菅原道真の遺体は、牛車によって運ばれていましたが、疲れてしまったのか牛が急に横たわり始めました。そして、この牛が横たわった地に菅原道真の遺体が埋めれられました。つまり牛が横たわった場所=現在の太宰府天満宮なわけですね。
なぜ、牛の横たわった地に菅原道真の墓が作られたのか?という点は、「菅原道真の遺言」という説と「菅原道真の遺体を運んだ人が牛が動かないので困る果ててその地に遺体を埋めた」という説があるようです。

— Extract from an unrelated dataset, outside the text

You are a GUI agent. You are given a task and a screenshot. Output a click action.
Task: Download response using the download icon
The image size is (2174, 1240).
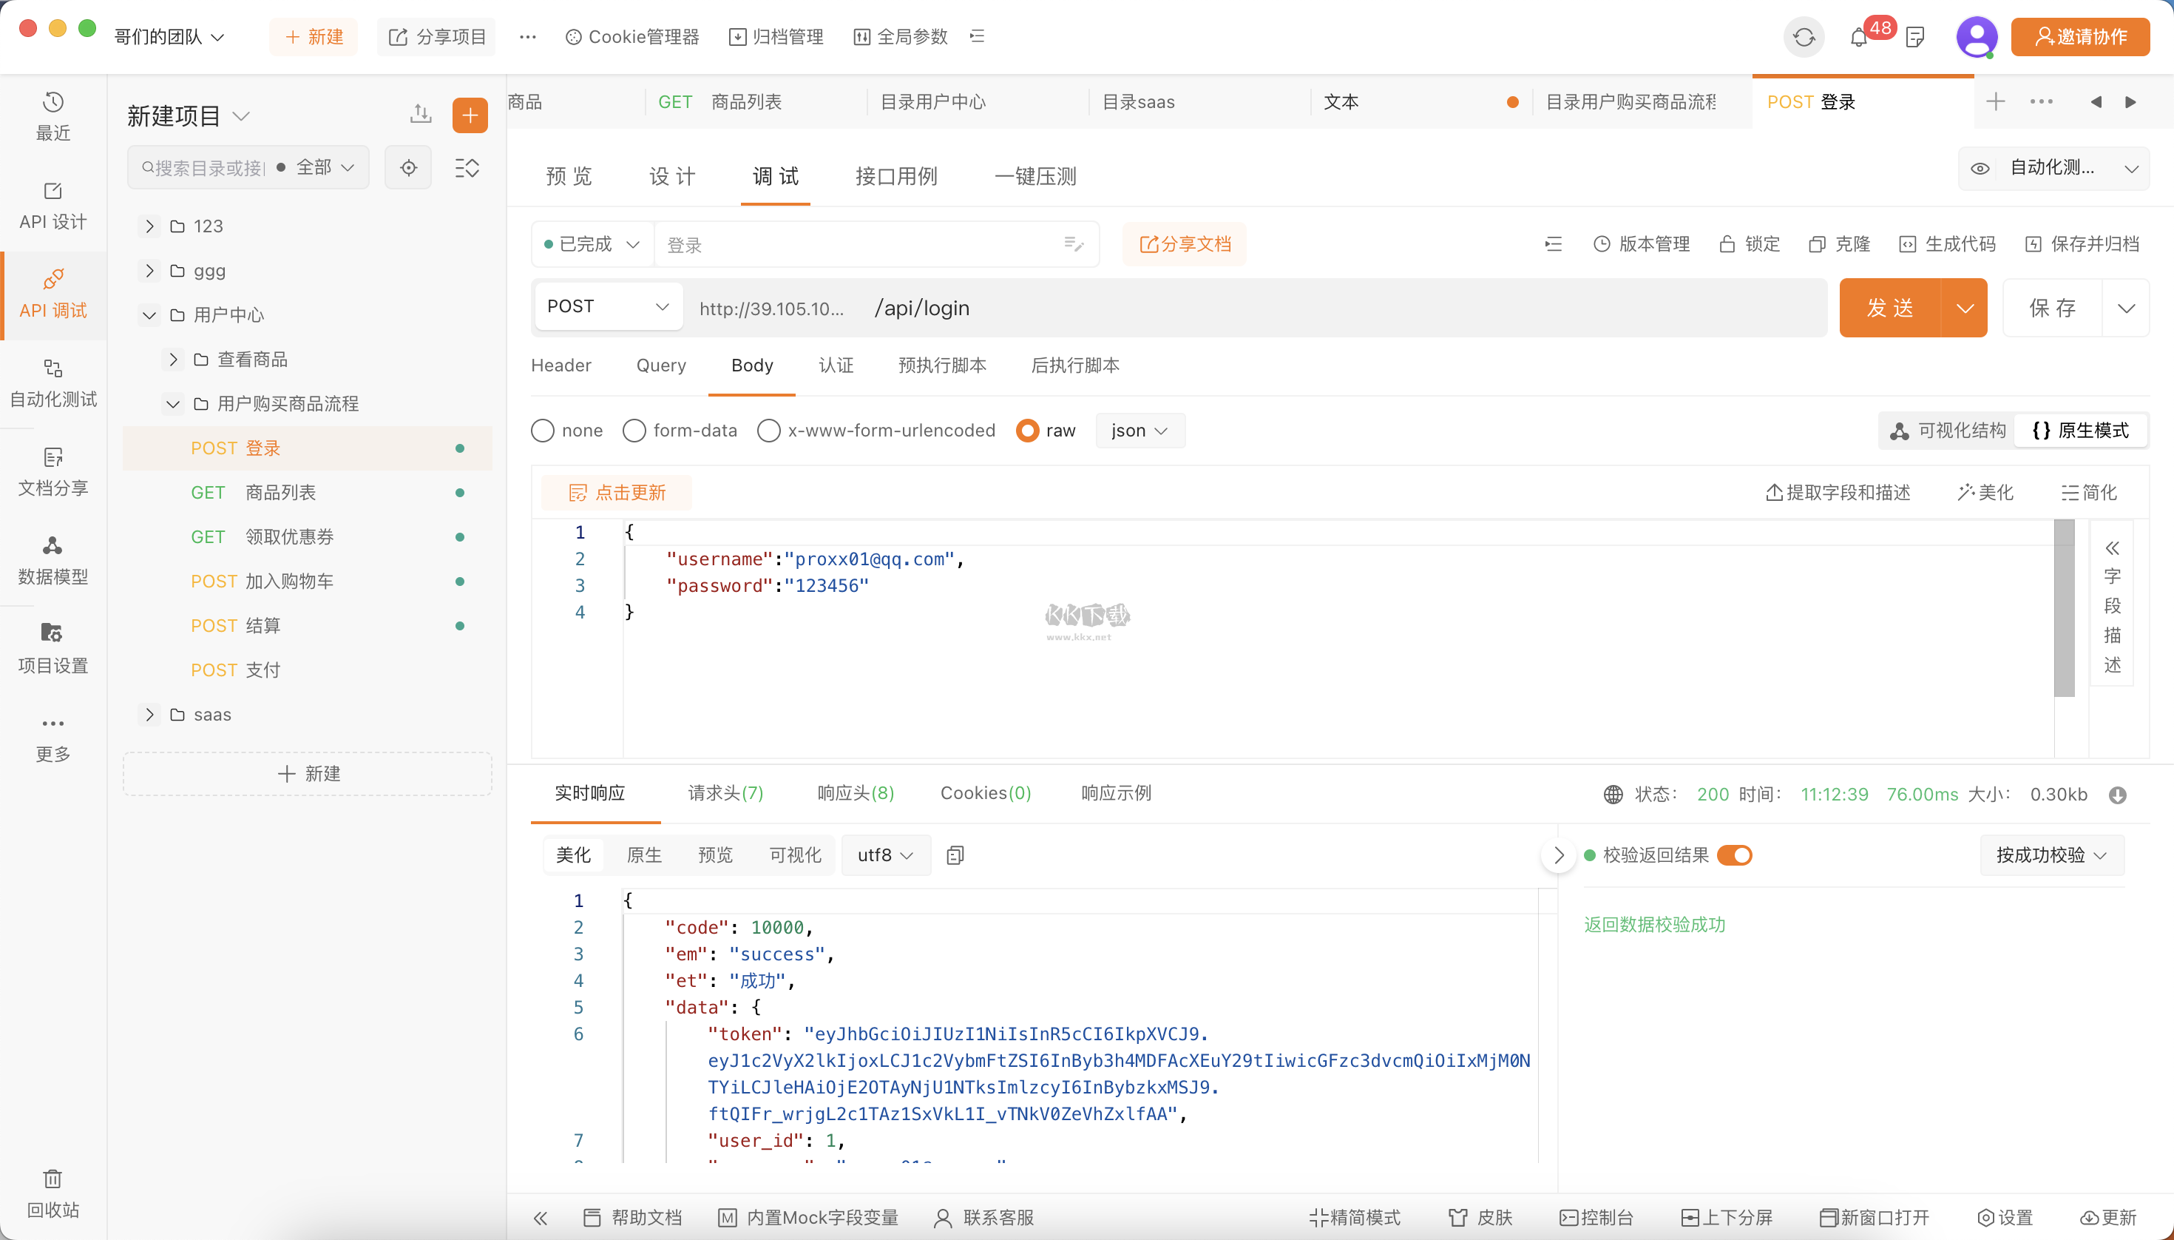[2118, 795]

上の写真を見る限り、太宰府天満宮の公式見解は、菅原道真の「牛が動かなくなったところを私の墓とせよ」という遺言によるとされているようです。
まとめ
菅原道真は、死後、多くの人々の信仰の対象となりました。菅原道真が生きていた時代は日本における怨霊信仰ブームがピークに達した時代です。菅原道真の左遷による不遇の生涯が、菅原道真の怨霊信仰を生み、怨霊信仰ブームが過ぎ去った後も怨霊としてではなく菅原道真自身が神として崇められ信仰の対象となりました。
平安時代の怨霊信仰については、以下の記事で触れています。
このような経過から、菅原道真には数多くの伝説が残されています。(伝説の多さは、菅原道真信仰の深さを物語っています。)この記事で紹介した梅と牛の話もそんな伝説の一部です。
梅の話と牛の話。菅原道真の生涯の話とセットで知っておくと、太宰府天満宮観光がより楽しいものになるでしょう。デートで行くのなら良い話のネタになるかも?